▶ WORK TO COMPLETE: The full set of entries below needs to be written out exactly.

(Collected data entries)
● ● ● ●
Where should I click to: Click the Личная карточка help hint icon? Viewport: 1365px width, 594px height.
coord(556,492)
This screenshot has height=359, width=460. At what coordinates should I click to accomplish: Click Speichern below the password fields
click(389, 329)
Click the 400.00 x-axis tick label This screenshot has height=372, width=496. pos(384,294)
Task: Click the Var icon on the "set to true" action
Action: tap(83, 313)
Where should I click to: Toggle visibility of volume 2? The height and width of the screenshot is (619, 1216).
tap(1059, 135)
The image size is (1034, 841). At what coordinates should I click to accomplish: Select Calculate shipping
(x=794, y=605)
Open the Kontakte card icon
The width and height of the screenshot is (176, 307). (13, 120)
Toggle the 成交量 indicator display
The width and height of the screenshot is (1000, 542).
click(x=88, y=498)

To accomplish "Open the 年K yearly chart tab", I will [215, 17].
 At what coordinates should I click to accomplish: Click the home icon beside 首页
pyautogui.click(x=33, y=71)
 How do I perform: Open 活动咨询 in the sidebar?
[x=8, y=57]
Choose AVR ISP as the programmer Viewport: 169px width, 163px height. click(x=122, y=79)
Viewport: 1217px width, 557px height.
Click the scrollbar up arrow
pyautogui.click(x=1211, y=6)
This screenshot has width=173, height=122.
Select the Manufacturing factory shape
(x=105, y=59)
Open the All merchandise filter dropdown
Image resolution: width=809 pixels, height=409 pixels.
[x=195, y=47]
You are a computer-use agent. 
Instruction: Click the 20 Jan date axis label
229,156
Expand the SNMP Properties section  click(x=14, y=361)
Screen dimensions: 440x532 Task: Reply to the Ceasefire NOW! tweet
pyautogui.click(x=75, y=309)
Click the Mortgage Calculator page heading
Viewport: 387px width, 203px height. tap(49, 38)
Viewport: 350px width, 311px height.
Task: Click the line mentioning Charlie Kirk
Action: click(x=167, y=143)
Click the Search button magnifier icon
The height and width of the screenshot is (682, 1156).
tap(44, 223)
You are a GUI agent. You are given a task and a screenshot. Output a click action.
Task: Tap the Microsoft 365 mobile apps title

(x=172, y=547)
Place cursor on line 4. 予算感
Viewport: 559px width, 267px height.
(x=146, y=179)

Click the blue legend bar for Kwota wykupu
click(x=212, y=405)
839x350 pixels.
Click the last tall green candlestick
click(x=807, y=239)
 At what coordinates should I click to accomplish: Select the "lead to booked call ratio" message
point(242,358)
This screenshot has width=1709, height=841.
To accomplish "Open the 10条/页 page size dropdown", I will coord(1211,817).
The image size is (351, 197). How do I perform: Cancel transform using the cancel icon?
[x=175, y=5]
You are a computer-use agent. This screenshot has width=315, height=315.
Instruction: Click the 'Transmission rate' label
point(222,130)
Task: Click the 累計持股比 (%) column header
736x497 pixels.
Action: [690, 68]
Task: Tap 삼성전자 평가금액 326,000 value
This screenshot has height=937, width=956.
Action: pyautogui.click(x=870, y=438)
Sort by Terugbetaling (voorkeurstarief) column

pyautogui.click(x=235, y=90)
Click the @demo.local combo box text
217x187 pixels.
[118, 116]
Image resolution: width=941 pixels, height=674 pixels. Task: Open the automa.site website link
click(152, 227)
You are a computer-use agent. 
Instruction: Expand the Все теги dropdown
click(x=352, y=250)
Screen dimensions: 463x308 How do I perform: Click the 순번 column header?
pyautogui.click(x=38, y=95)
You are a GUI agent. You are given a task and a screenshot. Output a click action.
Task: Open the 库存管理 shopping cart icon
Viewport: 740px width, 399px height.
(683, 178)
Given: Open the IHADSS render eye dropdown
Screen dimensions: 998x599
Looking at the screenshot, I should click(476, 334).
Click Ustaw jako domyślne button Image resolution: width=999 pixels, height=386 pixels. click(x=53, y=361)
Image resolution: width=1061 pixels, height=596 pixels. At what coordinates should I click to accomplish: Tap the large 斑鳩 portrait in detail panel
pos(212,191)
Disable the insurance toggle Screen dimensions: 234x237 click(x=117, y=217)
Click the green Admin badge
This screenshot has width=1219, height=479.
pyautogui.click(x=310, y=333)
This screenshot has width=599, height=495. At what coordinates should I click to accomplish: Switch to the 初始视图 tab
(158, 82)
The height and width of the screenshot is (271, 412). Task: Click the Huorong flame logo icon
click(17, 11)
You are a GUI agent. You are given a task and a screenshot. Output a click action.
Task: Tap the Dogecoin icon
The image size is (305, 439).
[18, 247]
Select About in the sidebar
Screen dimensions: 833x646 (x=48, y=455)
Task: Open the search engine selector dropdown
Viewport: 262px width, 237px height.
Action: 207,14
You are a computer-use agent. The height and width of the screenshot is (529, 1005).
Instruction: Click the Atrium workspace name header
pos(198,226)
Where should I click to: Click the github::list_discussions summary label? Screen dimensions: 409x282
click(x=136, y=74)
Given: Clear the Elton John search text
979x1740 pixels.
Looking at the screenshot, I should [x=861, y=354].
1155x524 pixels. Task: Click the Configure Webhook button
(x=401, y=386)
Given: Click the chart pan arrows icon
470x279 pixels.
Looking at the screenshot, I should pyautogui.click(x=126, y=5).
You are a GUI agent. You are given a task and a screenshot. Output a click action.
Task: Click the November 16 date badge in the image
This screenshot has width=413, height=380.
● ● ● ●
▶ SOLUTION TO THE EXERCISE:
Where should I click to: Click the Личная карточка help hint icon? Viewport: 1365px width, 594px height.
coord(556,492)
This screenshot has height=359, width=460. At what coordinates should I click to accomplish: Click Speichern below the password fields
click(389, 329)
Click the 400.00 x-axis tick label This screenshot has height=372, width=496. pos(384,294)
Task: Click the Var icon on the "set to true" action
Action: tap(83, 313)
Where should I click to: Toggle visibility of volume 2? The height and width of the screenshot is (619, 1216).
tap(1059, 135)
The image size is (1034, 841). At what coordinates should I click to accomplish: Select Calculate shipping
(x=794, y=605)
Open the Kontakte card icon
The width and height of the screenshot is (176, 307). (13, 120)
Toggle the 成交量 indicator display
The width and height of the screenshot is (1000, 542).
click(x=88, y=498)

To accomplish "Open the 年K yearly chart tab", I will [215, 17].
 At what coordinates should I click to accomplish: Click the home icon beside 首页
pyautogui.click(x=33, y=71)
 How do I perform: Open 活动咨询 in the sidebar?
[x=8, y=57]
Choose AVR ISP as the programmer Viewport: 169px width, 163px height. click(x=122, y=79)
Viewport: 1217px width, 557px height.
Click the scrollbar up arrow
pyautogui.click(x=1211, y=6)
This screenshot has width=173, height=122.
Select the Manufacturing factory shape
(x=105, y=59)
Open the All merchandise filter dropdown
Image resolution: width=809 pixels, height=409 pixels.
[x=195, y=47]
You are a computer-use agent. 
Instruction: Click the 20 Jan date axis label
229,156
Expand the SNMP Properties section  click(x=14, y=361)
Screen dimensions: 440x532 Task: Reply to the Ceasefire NOW! tweet
pyautogui.click(x=75, y=309)
Click the Mortgage Calculator page heading
Viewport: 387px width, 203px height. tap(49, 38)
Viewport: 350px width, 311px height.
Task: Click the line mentioning Charlie Kirk
Action: click(x=167, y=143)
Click the Search button magnifier icon
The height and width of the screenshot is (682, 1156).
tap(44, 223)
You are a GUI agent. You are given a task and a screenshot. Output a click action.
Task: Tap the Microsoft 365 mobile apps title

(x=172, y=547)
Place cursor on line 4. 予算感
Viewport: 559px width, 267px height.
(x=146, y=179)

Click the blue legend bar for Kwota wykupu
click(x=212, y=405)
839x350 pixels.
Click the last tall green candlestick
click(x=807, y=239)
 At what coordinates should I click to accomplish: Select the "lead to booked call ratio" message
point(242,358)
This screenshot has width=1709, height=841.
To accomplish "Open the 10条/页 page size dropdown", I will coord(1211,817).
The image size is (351, 197). How do I perform: Cancel transform using the cancel icon?
[x=175, y=5]
You are a computer-use agent. This screenshot has width=315, height=315.
Instruction: Click the 'Transmission rate' label
point(222,130)
Task: Click the 累計持股比 (%) column header
736x497 pixels.
Action: [690, 68]
Task: Tap 삼성전자 평가금액 326,000 value
This screenshot has height=937, width=956.
Action: pyautogui.click(x=870, y=438)
Sort by Terugbetaling (voorkeurstarief) column

pyautogui.click(x=235, y=90)
Click the @demo.local combo box text
217x187 pixels.
[118, 116]
Image resolution: width=941 pixels, height=674 pixels. Task: Open the automa.site website link
click(152, 227)
You are a computer-use agent. 
Instruction: Expand the Все теги dropdown
click(x=352, y=250)
Screen dimensions: 463x308 How do I perform: Click the 순번 column header?
pyautogui.click(x=38, y=95)
You are a GUI agent. You are given a task and a screenshot. Output a click action.
Task: Open the 库存管理 shopping cart icon
Viewport: 740px width, 399px height.
(683, 178)
Given: Open the IHADSS render eye dropdown
Screen dimensions: 998x599
Looking at the screenshot, I should click(476, 334).
Click Ustaw jako domyślne button Image resolution: width=999 pixels, height=386 pixels. click(x=53, y=361)
Image resolution: width=1061 pixels, height=596 pixels. At what coordinates should I click to accomplish: Tap the large 斑鳩 portrait in detail panel
pos(212,191)
Disable the insurance toggle Screen dimensions: 234x237 click(x=117, y=217)
Click the green Admin badge
This screenshot has width=1219, height=479.
pyautogui.click(x=310, y=333)
This screenshot has width=599, height=495. At what coordinates should I click to accomplish: Switch to the 初始视图 tab
(158, 82)
The height and width of the screenshot is (271, 412). Task: Click the Huorong flame logo icon
click(17, 11)
You are a GUI agent. You are given a task and a screenshot. Output a click action.
Task: Tap the Dogecoin icon
The image size is (305, 439).
[18, 247]
Select About in the sidebar
Screen dimensions: 833x646 (x=48, y=455)
Task: Open the search engine selector dropdown
Viewport: 262px width, 237px height.
Action: 207,14
You are a computer-use agent. The height and width of the screenshot is (529, 1005).
Instruction: Click the Atrium workspace name header
pos(198,226)
Where should I click to: Click the github::list_discussions summary label? Screen dimensions: 409x282
click(x=136, y=74)
Given: Clear the Elton John search text
979x1740 pixels.
Looking at the screenshot, I should [x=861, y=354].
1155x524 pixels. Task: Click the Configure Webhook button
(x=401, y=386)
Given: Click the chart pan arrows icon
470x279 pixels.
Looking at the screenshot, I should pyautogui.click(x=126, y=5).
You are a GUI agent. You are given a task and a screenshot. Output a click action.
Task: Click the November 16 date badge in the image
This screenshot has width=413, height=380.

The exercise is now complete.